SHORT TASK
Reproduce the records from the line with "Where should I" through the end of the records, requests included. Scale every coordinate in the answers by 1.1 and round to whole numbers, with halves rounding up, and leave the pictures out.

····················

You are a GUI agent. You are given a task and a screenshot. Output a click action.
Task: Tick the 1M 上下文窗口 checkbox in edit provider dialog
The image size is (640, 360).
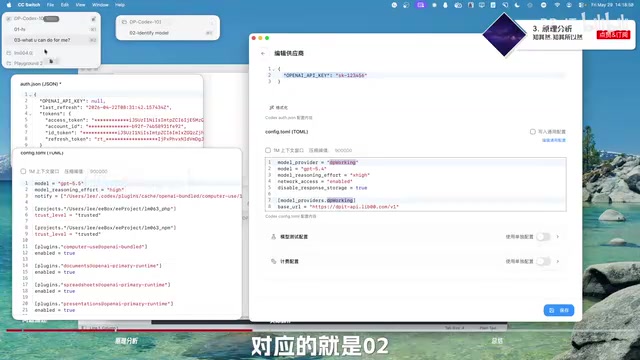pyautogui.click(x=268, y=150)
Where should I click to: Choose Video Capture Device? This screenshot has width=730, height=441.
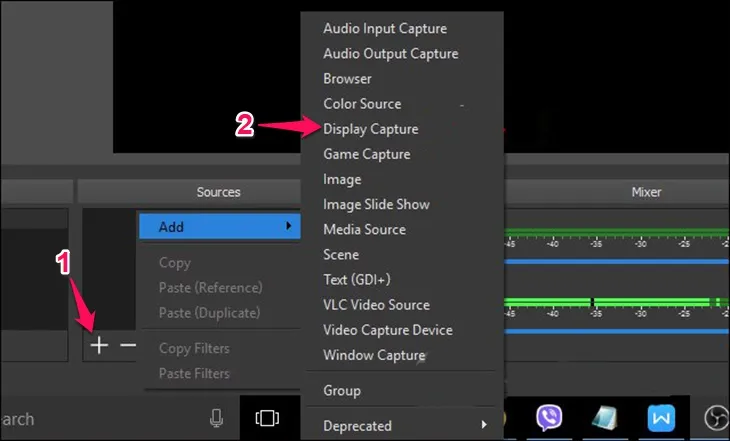tap(388, 330)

····················

TASK SOLUTION
Where should I click to: Choose Video Capture Device? This screenshot has width=730, height=441.
tap(427, 363)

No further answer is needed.